Jesús le dijo: «¿Qué quieres que haga por ti?» El ciego le contestó: «Maestro, que pueda ver.» Jesús le dijo: «Anda, tu fe te ha curado.» Y al momento recobró la vista y lo seguía por el camino. (Mc 10, 51-52). Vemos, en el pasaje del Evangelio, como Cristo se encuentra ya de camino hacia Jerusalén para consumar su bautismo de sangre en la Última Cena y en la Cruz. La peregrinación de Jesús hacia Jerusalén con sus discípulos y con los Doce, significa el fin definitivo del exilio del Israel disperso. Recordemos que durante largos años el pueblo de Israel fue esclavizado y exiliado en Babilonia. Cristo es el que atraerá a todos hacia él alrededor del nuevo Templo, no del antiguo Templo de Jerusalén que será destruido totalmente en el año 70 d. C. por los romanos. Cristo congrega así al nuevo Israel en torno no a la presencia de Dios en las Tablas de la Ley, sino en torno a su cuerpo vivo de Hijo de Dios, para ser nosotros hijos en espíritu y en verdad.
Así que recordando que nosotros también vamos en peregrinación, en camino, queremos hacer un alto en este sendero y fijarnos en las condiciones necesarias para seguir al Divino Maestro en su camino de amor y de restauración hacia Jerusalén, el lugar santo. Nosotros, como el ciego de Jericó, Bartimeo, todavía no vemos claramente, así que necesitamos ser recogidos por los brazos de Cristo, que pasa por los rincones en los que estamos postrados y rodeados de oscuridad. No podemos incorporarnos y caminar sin antes escuchar, sin antes creer y pedir al médico el remedio saludable de la Fe en él, en Cristo Jesús.
Todo nuestro esfuerzo, hermanos, en esta vida ha de consistir en sanar el ojo del corazón con que ver a Dios.

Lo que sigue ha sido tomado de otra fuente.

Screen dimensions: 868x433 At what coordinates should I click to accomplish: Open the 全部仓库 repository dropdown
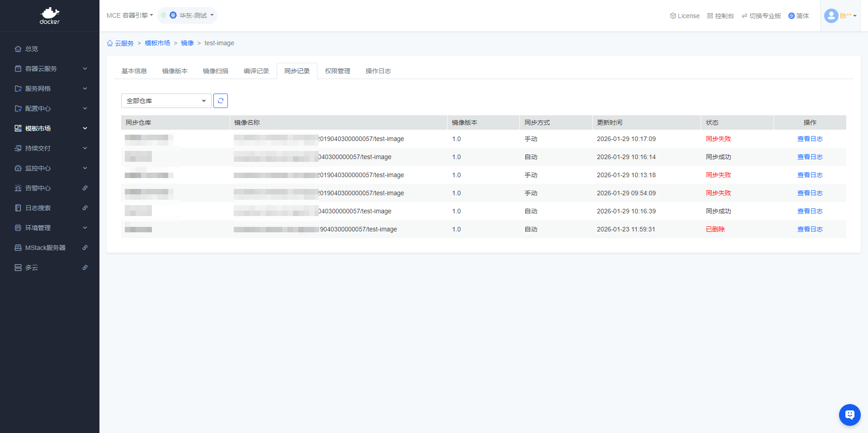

Con esta finalidad se celebran los sacrosantos misterios; con esta finalidad se predica la palabra de Dios; a esto van dirigidas las exhortaciones morales de la Iglesia, es decir, las que miran a corregir las costumbres, a enmendar las apetencias de la carne, a renunciar a este mundo, no sólo de palabra, sino también con un cambio de vida; a esta finalidad va encaminado todo el actuar de las Escrituras divinas y santas, para que se purifique nuestro interior de lo que impide la contemplación de Dios. (San Agustín, sermón 88 nº 5).

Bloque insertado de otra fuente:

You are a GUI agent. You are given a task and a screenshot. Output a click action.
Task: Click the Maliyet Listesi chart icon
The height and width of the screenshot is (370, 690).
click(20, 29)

«Es lo mismo que profetizó Jeremías, en los magníficos oráculos denominados «Libro de la consolación», del que está tomada la primera lectura de hoy. Es un anuncio de esperanza para el pueblo de Israel, postrado por la invasión del ejército de Nabucodonosor, por la devastación de Jerusalén y del Templo, y por la deportación a Babilonia. Un mensaje de alegría para el «resto» de los hijos de Jacob, que anuncia un futuro para ellos, porque el Señor los volverá a conducir a su tierra, a través de un camino recto y fácil. Las personas necesitadas de apoyo, como el ciego y el cojo, la mujer embarazada y la parturienta, experimentarán la fuerza y la ternura del Señor: él es un padre para Israel, dispuesto a cuidar de él como su primogénito.» (Benedicto XVI » 25/10/09).
Muchos bautizados viven hoy exiliados, lejos del Reino de Dios prometido, hostigados por diferentes fuerzas que les impiden vivir la fe en familia, escuchar la Palabra de Dios o recibir una catequesis básica. Las tinieblas, son hoy (como siempre) muy densas y sus espectrales sombras confunden a muchos jóvenes, esclavos de estímulos visuales, incapaces de vivir sanamente en familia, desconfiados de todo y de todos por haber crecido con la ley del más fuerte. Cristo pasa por nuestro lado y nos pregunta: ¿Qué quieres que haga por ti? Muchos no sabrán responder a la pregunta, así que hemos de ser nosotros los buenos samaritanos que hoy han de entrar en dos ámbitos importantes: las familias y la juventud.